Staff on various Wards throughout the hospital would bring patients, most often in wheelchairs, down to meet me…I always really enjoyed seeing everyone…and everyone seemed to enjoy meeting me too! They would stroke and talk to me, and chat to ‘Groom’ and ‘Gofer’ – asking them lots of questions. I loved, and still do love, making people smile.
Being in an enclosed garden…when the sun was shining it got very hot, and patients had to be careful not to get sunburnt…but if chilly or wet, patients had to be kept warm with extra clothes and blankets. So being outdoors wasn’t always ideal.
It was during one of these Dementia Garden visits that I heard Amy, the lady who arranges for me to be there, say to ‘Groom’ and ‘Gofer’ that it was such a shame that more patients couldn’t be brought down to see me. There wasn’t anything that could be done about the weather obviously…but the staff were extremely busy with lots of patients, so they often just didn’t have the time to bring many down, and those patients on drips, or bedridden, made it tricky or impossible for them to attend.
So, behind the scenes, one of the lovely ladies called Janine, a Consultant Nurse for older people, was working hard to find a way to enable me to get to meet lots more patients…and staff! And finally Infection Control and the Hospital Management agreed!
I was to visit Ward 7b…meaning I’d get to ride in the lift too! And although I didn’t know it…I was going to be filmed!
Well, looking back, those first two Ward visits are a blur – I felt like a complete superstar! Crowds of staff came to meet me! There were so many people! On both visits a Somerset Live camera person did a short video on the Ward, staff wanted photos and selfies…and I got to visit each patient in all the bays, either sitting in their chairs…or in their beds – I got so much fuss and attention, and I think I surprised quite a few people (in a good way!) appearing at their bedside…patients, as well as their relatives and friends who were visiting…always bringing a smile to their faces. Not to mention the shocked looks I got when the lift doors opened on various levels on our way up and down in the lift! No-one was expecting to see a horse in the lift…not even a very small one!
Not only do the patients benefit from having a visit…but most definitely the staff do to – I’m often told that I lift everyone’s spirits and make the hospital a brighter place when I’m there – I can’t tell you how very proud that makes me feel and how privileged I am to be able to do it.
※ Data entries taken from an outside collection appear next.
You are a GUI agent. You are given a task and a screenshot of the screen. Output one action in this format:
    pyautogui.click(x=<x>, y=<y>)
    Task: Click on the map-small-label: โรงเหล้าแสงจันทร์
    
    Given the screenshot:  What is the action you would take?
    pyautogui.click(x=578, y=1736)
I took it all in my stride…including the lift! In fact I quite liked that I could admire myself in the mirrors at the back of it whilst we were moving!
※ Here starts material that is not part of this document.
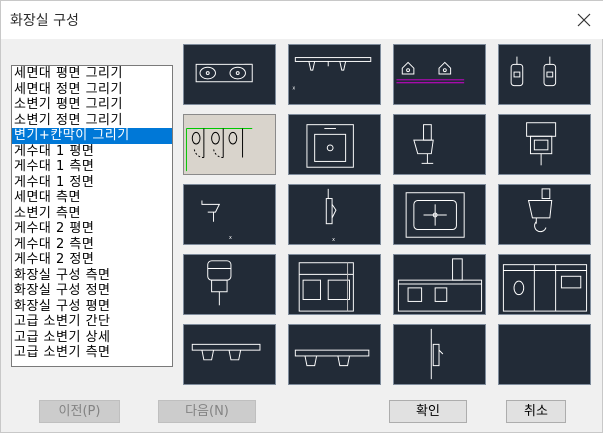  I want to click on thumb-restroom-side, so click(334, 284).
Somerset Live posted the short clips of those two visits on-line…and they were seen by thousands of people! It was amazing! That’s when everything changed! ‘Groom’ was inundated with enquiries…and there was no looking back…my calling in life was definitely to be a therapy horse!
See you all again next month!
Lofty x
Key: ‘Groom’ – April
‘Gofer’ – Steve
Otherwise known as ‘the management’!